Objective: Render the rows below as a JSON list of strings, one string per line and no blank lines. Start at the first line of the rows and go through the line that contains "Copy Style is", including both of those lines.

Data excerpts:
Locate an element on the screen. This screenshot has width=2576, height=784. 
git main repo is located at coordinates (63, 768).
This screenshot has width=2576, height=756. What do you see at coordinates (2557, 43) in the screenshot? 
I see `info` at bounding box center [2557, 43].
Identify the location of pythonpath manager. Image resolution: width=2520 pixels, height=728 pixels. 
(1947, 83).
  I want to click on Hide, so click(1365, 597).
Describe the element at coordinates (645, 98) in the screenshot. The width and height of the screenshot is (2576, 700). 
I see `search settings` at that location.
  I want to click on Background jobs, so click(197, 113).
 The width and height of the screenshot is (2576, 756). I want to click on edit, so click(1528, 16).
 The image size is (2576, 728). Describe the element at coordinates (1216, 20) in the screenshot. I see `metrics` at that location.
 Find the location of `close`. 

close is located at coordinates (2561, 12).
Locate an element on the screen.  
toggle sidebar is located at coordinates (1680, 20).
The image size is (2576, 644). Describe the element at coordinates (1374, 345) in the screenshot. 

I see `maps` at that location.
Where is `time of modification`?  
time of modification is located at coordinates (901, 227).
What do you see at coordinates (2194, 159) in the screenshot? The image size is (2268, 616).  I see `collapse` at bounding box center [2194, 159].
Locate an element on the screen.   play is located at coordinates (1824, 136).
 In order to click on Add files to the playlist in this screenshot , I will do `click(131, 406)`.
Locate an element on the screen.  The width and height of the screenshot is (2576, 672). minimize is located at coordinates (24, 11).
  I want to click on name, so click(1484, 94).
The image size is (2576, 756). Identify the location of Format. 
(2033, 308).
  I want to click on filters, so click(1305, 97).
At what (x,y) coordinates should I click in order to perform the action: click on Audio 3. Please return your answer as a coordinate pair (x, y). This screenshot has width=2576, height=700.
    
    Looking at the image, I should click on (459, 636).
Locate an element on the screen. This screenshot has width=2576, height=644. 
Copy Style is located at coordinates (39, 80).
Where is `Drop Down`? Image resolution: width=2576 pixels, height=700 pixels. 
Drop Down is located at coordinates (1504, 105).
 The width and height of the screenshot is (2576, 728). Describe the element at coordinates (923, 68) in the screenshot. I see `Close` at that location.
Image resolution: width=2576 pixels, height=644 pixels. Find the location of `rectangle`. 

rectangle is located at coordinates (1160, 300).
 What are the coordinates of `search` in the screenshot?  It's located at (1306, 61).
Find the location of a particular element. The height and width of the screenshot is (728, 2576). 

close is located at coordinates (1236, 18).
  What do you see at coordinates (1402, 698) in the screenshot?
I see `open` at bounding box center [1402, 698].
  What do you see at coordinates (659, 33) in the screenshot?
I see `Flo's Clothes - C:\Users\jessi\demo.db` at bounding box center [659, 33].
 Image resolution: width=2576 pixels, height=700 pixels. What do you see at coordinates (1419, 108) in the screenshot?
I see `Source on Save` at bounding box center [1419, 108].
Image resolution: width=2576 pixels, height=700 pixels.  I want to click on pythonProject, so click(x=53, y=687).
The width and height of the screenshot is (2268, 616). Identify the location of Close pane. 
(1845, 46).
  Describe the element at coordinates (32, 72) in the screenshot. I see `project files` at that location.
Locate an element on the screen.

Response to the task:
[
  "Locate an element on the screen. This screenshot has width=2576, height=784. ",
  "git main repo is located at coordinates (63, 768).",
  "This screenshot has width=2576, height=756. What do you see at coordinates (2557, 43) in the screenshot? ",
  "I see `info` at bounding box center [2557, 43].",
  "Identify the location of pythonpath manager. Image resolution: width=2520 pixels, height=728 pixels. ",
  "(1947, 83).",
  "  I want to click on Hide, so click(1365, 597).",
  "Describe the element at coordinates (645, 98) in the screenshot. The width and height of the screenshot is (2576, 700). ",
  "I see `search settings` at that location.",
  "  I want to click on Background jobs, so click(197, 113).",
  " The width and height of the screenshot is (2576, 756). I want to click on edit, so click(1528, 16).",
  " The image size is (2576, 728). Describe the element at coordinates (1216, 20) in the screenshot. I see `metrics` at that location.",
  " Find the location of `close`. ",
  "close is located at coordinates (2561, 12).",
  "Locate an element on the screen.  ",
  "toggle sidebar is located at coordinates (1680, 20).",
  "The image size is (2576, 644). Describe the element at coordinates (1374, 345) in the screenshot. ",
  "I see `maps` at that location.",
  "Where is `time of modification`?  ",
  "time of modification is located at coordinates (901, 227).",
  "What do you see at coordinates (2194, 159) in the screenshot? The image size is (2268, 616).  I see `collapse` at bounding box center [2194, 159].",
  "Locate an element on the screen.   play is located at coordinates (1824, 136).",
  " In order to click on Add files to the playlist in this screenshot , I will do `click(131, 406)`.",
  "Locate an element on the screen.  The width and height of the screenshot is (2576, 672). minimize is located at coordinates (24, 11).",
  "  I want to click on name, so click(1484, 94).",
  "The image size is (2576, 756). Identify the location of Format. ",
  "(2033, 308).",
  "  I want to click on filters, so click(1305, 97).",
  "At what (x,y) coordinates should I click in order to perform the action: click on Audio 3. Please return your answer as a coordinate pair (x, y). This screenshot has width=2576, height=700.",
  "    Looking at the image, I should click on (459, 636).",
  "Locate an element on the screen. This screenshot has width=2576, height=644. ",
  "Copy Style is located at coordinates (39, 80)."
]